━━━━━ LISTED RECORDS

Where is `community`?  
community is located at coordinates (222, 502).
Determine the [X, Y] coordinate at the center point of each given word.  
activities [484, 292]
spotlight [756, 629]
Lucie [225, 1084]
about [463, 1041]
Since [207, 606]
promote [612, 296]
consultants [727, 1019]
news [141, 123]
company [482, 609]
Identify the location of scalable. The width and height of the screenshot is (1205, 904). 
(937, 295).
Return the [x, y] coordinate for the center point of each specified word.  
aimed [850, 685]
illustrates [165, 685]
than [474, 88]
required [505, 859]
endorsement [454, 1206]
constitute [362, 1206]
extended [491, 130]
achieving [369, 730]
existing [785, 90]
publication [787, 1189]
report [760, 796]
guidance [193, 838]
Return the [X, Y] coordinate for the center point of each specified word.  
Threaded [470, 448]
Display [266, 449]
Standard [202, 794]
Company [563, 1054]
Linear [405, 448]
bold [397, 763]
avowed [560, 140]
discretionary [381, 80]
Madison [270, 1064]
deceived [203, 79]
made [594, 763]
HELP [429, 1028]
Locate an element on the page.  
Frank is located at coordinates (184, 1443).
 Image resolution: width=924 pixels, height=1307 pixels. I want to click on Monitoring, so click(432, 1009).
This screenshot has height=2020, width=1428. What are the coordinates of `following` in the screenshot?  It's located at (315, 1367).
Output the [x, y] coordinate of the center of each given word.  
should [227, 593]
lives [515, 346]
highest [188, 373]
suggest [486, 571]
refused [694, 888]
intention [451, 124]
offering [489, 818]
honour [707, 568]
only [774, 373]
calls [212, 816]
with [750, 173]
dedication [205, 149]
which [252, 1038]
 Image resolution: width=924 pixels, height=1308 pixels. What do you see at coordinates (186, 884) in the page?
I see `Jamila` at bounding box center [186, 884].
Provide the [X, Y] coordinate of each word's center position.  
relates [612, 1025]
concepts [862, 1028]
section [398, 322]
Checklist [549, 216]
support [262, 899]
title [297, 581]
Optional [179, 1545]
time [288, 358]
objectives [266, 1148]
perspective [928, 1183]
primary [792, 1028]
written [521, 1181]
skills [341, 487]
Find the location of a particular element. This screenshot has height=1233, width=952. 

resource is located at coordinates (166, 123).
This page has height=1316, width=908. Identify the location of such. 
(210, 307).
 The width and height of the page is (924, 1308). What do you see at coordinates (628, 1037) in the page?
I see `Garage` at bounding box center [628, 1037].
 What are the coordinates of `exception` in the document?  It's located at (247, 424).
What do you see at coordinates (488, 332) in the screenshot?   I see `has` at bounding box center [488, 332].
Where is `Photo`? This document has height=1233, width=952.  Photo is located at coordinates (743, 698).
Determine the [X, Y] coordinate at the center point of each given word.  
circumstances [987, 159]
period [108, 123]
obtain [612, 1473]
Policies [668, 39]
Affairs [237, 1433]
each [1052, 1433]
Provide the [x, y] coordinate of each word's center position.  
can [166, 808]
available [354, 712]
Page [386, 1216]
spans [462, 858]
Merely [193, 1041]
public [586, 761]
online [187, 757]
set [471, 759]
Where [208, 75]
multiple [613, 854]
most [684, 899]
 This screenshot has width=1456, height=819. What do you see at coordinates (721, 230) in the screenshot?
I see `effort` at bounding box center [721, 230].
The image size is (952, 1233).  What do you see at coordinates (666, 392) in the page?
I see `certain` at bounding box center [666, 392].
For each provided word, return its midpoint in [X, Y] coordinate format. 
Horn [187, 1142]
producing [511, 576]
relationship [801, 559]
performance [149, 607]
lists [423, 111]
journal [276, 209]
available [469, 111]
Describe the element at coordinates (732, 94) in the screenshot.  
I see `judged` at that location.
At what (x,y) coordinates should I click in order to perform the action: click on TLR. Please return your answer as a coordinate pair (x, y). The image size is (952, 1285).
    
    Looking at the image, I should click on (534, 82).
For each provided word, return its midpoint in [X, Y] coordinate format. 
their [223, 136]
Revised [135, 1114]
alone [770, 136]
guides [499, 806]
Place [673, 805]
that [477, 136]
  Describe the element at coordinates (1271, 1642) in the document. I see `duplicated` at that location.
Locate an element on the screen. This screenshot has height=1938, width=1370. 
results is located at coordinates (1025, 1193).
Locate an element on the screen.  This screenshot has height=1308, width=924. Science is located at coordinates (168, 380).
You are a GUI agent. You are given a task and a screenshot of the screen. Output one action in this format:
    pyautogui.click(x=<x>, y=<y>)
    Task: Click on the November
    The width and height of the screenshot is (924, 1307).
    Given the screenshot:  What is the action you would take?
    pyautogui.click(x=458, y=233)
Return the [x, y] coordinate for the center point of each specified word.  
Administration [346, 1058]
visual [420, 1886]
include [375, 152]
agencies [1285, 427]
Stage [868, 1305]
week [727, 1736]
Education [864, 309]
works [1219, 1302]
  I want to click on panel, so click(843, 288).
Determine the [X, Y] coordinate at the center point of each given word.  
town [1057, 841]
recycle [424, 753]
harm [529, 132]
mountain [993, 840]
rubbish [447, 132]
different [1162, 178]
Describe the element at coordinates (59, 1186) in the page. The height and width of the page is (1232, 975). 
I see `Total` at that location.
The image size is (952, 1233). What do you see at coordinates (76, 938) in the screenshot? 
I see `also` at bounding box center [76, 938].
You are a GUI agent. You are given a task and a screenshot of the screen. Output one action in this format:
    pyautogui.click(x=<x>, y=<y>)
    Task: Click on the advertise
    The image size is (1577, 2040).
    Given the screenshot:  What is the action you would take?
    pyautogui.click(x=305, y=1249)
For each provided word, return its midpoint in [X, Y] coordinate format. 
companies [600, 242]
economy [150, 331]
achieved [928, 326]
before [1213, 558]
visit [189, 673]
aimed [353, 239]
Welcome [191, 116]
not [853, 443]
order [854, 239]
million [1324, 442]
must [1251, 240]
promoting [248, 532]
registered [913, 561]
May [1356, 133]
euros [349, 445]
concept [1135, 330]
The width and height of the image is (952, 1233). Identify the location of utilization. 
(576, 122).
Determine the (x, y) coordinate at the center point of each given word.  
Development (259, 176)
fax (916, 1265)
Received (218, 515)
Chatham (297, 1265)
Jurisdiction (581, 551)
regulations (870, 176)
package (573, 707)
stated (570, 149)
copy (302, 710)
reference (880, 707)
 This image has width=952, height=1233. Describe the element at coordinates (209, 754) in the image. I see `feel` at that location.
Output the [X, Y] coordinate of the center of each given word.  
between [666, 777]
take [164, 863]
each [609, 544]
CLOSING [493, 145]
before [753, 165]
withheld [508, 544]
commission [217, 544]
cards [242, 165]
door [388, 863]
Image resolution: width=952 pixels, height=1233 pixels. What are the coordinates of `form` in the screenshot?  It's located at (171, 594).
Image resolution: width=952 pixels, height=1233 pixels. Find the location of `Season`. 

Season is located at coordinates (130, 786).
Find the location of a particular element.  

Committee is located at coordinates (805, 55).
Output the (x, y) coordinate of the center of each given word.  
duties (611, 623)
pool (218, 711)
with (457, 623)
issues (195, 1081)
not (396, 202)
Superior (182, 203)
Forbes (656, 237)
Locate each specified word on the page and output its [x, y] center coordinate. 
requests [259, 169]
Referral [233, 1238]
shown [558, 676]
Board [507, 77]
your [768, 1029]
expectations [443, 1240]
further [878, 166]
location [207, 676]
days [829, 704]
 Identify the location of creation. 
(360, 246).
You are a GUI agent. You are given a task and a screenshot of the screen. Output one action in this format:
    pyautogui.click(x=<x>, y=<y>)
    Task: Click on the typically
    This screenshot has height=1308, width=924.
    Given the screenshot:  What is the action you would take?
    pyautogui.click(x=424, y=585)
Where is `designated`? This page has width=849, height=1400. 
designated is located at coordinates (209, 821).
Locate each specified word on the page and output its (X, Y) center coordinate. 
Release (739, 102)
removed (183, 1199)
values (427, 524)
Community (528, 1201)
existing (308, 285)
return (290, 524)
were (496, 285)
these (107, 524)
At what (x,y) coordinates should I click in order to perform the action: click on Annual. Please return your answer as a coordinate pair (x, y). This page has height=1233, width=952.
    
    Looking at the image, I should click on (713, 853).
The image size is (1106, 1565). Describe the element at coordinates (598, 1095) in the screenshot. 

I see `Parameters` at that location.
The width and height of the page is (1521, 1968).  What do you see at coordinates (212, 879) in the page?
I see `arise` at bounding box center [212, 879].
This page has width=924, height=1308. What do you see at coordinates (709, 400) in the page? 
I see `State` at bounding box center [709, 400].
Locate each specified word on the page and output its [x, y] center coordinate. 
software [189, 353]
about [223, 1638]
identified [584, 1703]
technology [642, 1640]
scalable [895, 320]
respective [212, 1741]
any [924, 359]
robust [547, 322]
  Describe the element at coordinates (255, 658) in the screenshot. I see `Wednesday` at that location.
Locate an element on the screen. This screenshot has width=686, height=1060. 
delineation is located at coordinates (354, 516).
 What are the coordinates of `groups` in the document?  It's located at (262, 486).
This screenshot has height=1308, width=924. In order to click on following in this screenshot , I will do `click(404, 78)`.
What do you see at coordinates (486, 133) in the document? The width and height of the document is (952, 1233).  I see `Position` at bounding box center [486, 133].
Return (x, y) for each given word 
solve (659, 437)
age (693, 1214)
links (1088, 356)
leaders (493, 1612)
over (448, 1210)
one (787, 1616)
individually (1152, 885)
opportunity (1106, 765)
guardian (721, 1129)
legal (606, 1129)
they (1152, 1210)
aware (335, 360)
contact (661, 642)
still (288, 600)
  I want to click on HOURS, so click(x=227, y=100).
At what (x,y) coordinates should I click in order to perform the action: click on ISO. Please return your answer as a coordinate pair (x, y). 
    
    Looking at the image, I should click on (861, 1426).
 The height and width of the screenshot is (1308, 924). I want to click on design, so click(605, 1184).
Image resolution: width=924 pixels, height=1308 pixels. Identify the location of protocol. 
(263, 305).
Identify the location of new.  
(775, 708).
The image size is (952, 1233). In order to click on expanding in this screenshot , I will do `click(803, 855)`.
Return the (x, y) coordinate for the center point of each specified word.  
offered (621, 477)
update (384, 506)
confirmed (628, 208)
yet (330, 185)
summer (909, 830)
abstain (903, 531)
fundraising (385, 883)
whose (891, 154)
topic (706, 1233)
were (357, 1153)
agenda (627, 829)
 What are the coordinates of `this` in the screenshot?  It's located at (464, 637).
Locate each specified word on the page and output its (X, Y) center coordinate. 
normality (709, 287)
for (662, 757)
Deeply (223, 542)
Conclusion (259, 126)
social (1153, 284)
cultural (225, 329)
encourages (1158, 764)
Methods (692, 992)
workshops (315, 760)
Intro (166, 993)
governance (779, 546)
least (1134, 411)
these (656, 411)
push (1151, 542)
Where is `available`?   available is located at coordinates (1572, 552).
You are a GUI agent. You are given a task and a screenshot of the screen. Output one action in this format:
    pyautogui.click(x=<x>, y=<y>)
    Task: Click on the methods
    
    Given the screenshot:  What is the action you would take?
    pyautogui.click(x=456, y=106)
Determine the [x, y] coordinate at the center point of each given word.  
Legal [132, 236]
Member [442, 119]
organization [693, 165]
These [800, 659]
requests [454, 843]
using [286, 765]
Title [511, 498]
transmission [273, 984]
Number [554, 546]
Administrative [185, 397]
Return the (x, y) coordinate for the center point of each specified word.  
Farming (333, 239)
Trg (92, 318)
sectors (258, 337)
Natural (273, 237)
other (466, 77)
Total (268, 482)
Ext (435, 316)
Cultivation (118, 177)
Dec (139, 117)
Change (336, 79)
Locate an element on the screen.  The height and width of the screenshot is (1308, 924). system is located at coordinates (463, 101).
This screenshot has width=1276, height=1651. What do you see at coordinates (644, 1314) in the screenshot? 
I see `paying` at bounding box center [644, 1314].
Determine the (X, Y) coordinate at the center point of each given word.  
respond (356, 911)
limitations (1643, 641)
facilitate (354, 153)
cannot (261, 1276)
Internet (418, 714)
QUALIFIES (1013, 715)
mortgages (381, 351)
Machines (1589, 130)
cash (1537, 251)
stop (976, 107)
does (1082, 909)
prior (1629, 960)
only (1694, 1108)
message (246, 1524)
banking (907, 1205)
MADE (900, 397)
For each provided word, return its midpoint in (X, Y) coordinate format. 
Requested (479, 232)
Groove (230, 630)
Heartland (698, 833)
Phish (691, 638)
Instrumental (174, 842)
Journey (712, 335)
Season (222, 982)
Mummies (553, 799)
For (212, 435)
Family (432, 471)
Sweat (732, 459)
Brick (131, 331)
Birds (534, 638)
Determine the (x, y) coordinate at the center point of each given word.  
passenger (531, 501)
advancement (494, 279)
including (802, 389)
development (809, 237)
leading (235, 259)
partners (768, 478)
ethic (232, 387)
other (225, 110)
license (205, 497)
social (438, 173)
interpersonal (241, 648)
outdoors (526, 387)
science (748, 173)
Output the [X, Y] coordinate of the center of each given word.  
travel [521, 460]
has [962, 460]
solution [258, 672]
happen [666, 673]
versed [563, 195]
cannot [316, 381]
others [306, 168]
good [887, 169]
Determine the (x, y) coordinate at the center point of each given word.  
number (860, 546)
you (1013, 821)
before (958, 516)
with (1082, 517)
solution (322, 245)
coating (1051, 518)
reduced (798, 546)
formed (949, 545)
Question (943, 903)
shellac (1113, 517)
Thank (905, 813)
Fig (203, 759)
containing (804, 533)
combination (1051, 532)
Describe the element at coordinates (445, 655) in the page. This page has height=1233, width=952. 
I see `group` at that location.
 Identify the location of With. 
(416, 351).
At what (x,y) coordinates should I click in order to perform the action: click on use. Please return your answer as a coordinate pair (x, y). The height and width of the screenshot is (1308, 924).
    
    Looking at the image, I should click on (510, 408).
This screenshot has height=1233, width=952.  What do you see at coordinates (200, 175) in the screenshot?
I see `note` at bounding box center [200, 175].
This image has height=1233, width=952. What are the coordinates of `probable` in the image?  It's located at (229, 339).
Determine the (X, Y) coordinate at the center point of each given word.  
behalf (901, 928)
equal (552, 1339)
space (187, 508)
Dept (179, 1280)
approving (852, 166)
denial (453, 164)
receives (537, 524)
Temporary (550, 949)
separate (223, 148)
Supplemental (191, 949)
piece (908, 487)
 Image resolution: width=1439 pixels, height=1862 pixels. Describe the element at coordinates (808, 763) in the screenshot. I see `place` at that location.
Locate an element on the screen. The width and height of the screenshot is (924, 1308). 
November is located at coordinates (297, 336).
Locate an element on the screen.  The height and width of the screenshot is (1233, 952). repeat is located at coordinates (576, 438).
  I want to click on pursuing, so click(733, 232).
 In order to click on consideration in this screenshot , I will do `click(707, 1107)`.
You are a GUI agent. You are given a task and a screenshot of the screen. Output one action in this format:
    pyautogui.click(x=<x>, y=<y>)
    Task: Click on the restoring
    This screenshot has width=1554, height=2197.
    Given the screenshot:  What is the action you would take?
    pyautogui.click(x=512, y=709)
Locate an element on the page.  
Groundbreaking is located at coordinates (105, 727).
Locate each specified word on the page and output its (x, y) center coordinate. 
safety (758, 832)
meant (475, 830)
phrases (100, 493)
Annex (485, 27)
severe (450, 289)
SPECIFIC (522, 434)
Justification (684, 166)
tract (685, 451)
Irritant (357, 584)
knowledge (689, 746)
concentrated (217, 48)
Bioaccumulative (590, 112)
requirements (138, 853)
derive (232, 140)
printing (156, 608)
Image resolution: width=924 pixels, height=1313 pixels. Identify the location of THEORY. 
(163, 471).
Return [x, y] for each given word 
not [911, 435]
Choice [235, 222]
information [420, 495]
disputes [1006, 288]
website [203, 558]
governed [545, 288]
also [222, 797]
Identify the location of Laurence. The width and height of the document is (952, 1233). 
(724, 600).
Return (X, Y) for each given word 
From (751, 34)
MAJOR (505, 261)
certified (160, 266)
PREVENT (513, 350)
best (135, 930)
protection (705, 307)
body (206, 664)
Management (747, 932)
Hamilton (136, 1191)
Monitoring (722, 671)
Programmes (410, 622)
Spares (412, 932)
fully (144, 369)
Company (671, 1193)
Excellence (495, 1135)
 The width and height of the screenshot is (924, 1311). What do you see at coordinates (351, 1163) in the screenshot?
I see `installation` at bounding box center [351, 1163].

━━━━━━━━━━

== TASK PROMPT ==
Count the lines in the rows above that contain the string "scalable". Give only the number.

== COMPLETE RESPONSE ==
2